━━━ EXTRACT TO READ ━━━
The Exponent Report on the Cruise Pedestrian Dragging Mishap

On October 2, 2023, a Cruise robotaxi Autonomous Vehicle (AV) in San Francis-co struck and then later – as part of different maneuver – dragged a pedestrian under the vehicle as part of a more complex road mishap. The circumstances included a different human-driven vehicle striking the pedestrian first and what amounts to an attempted cover-up by Cruise senior management of the final portion (the dragging part) of the mishap. High level Cruise leadership was largely sacked. A significant fraction of staff were let go as well. A 3rd party external review was commissioned. Now we have the report..

Quinn Emanuel Investigation report:  Original Link / Archive.org link

High level takeaways based on the Exponent analysis (just the technical portion of the report):

• A computer-speed response could have avoided the initial crash between the Cruise AV and the pedestrian entirely. A slightly less quick response could have significantly reduced harm. This would have required the AV to recognize a person suddenly appearing in the travel lane in front of it, which it was not able to do. "Unavoidable" is not strictly true.
━━━
## TASK SET
A. Answer these from the article above on the Cruise robotaxi dragging mishap:
(i) On what date did the mishap take place?
(ii) What struck the pedestrian first?
(iii) What does the first takeaway say a computer-speed response could have done?
B. Write the next part of the article above on the Cruise robotaxi dragging mishap, picking up after its first takeaway.
━━━ RAW DATA ━━━
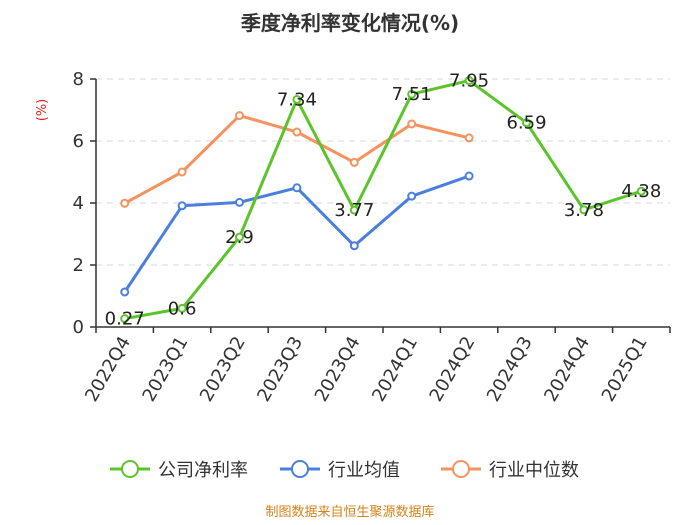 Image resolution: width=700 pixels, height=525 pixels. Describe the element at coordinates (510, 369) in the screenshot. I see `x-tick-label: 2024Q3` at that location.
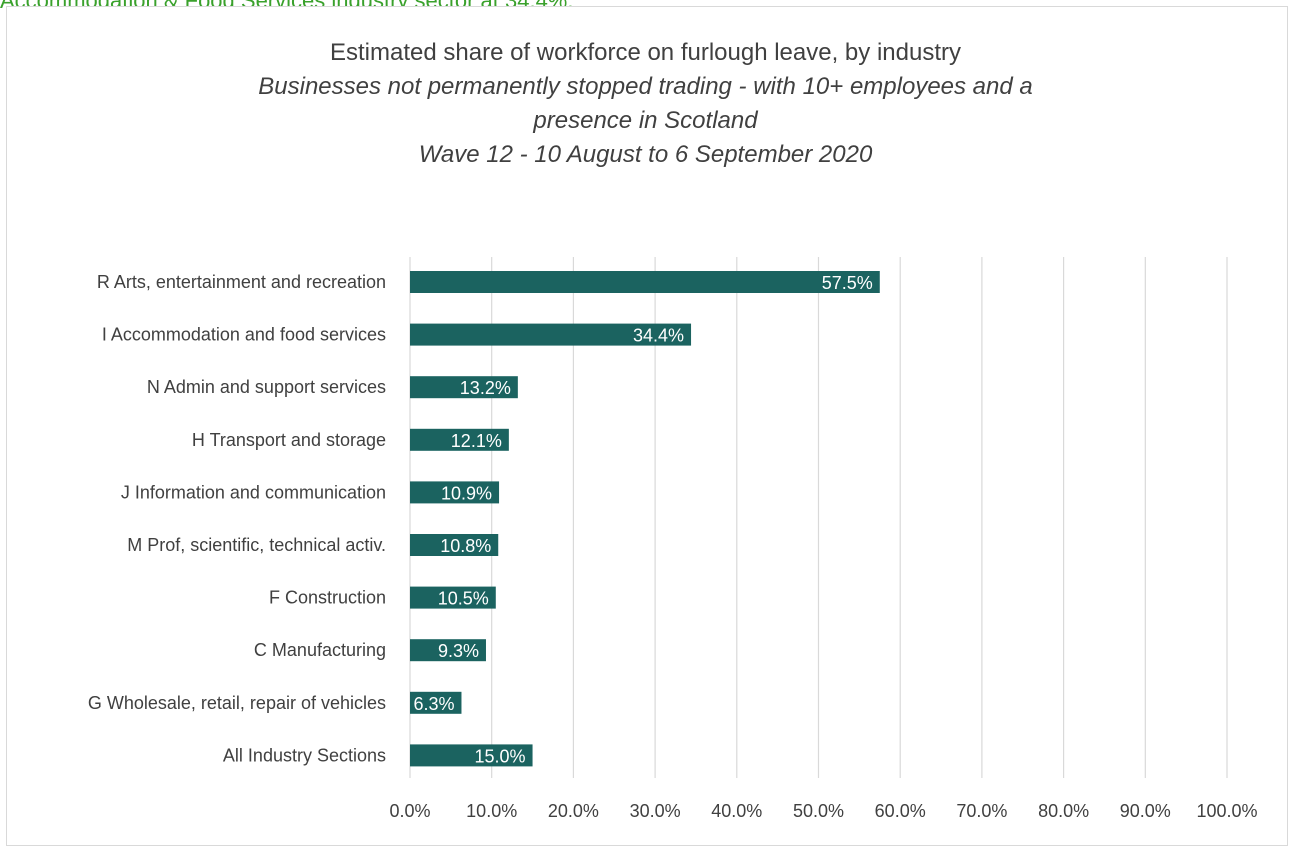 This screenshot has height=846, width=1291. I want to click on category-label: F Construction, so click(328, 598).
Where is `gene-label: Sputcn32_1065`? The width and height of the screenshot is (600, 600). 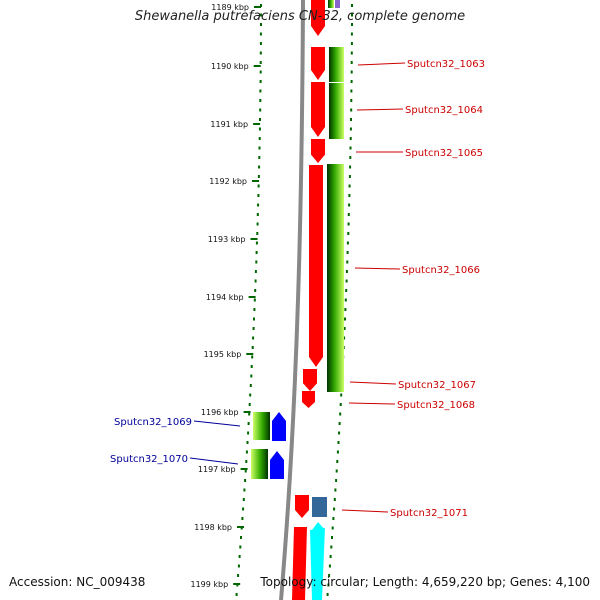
━━━
## EXPECTED RESPONSES
A.
(i) October 2, 2023
(ii) A different human-driven vehicle
(iii) It could have avoided the initial crash between the Cruise AV and the pedestrian entirely.

B.
• The Cruise AV accelerated toward a pedestrian it knew was directly in front of the AV in a crosswalk, apparently because its end-to-end neural network predicted the pedestrian would be out of the way by the time it got there. That additional speed contributed to having a tight reaction time.
• The Cruise AV tracked the pedestrian through the collision with the adjacent Nissan. It continued accelerating even though a pedestrian had just been hit in an adjacent lane, additionally reducing available reaction time.
• The Cruise vehicle had the legs of the trapped pedestrian in camera view during the entirety of the dragging event. In other words it had a sensor that saw the entrapment well enough that post-crash analysis confirmed that view. But that available sensor data did not result in a detection. Rather, the vehicle eventually stopped because of the resistance and excessive wheel spin caused by a rear wheel running up and over the pedestrian's legs and potentially other impediments to movement that might have been caused by the pedestrian trapped under the vehicle.
• The Cruise vehicle definitely knew it had hit something, but decided to initiate a pull-over maneuver and restart motion for <reasons>. Exponent states: "an alert and attentive human driver would be aware that an impact of some sort had occurred and would not have continued driving without further investigating the situation"

Details follow:

Graph excerpt (page 83):

I'll start by saying it is good to see that Cruise released the 3rd party reports instead of keeping them secret. Sadly, the technical report is heavily redacted, but here is what I can see from what I have to work with.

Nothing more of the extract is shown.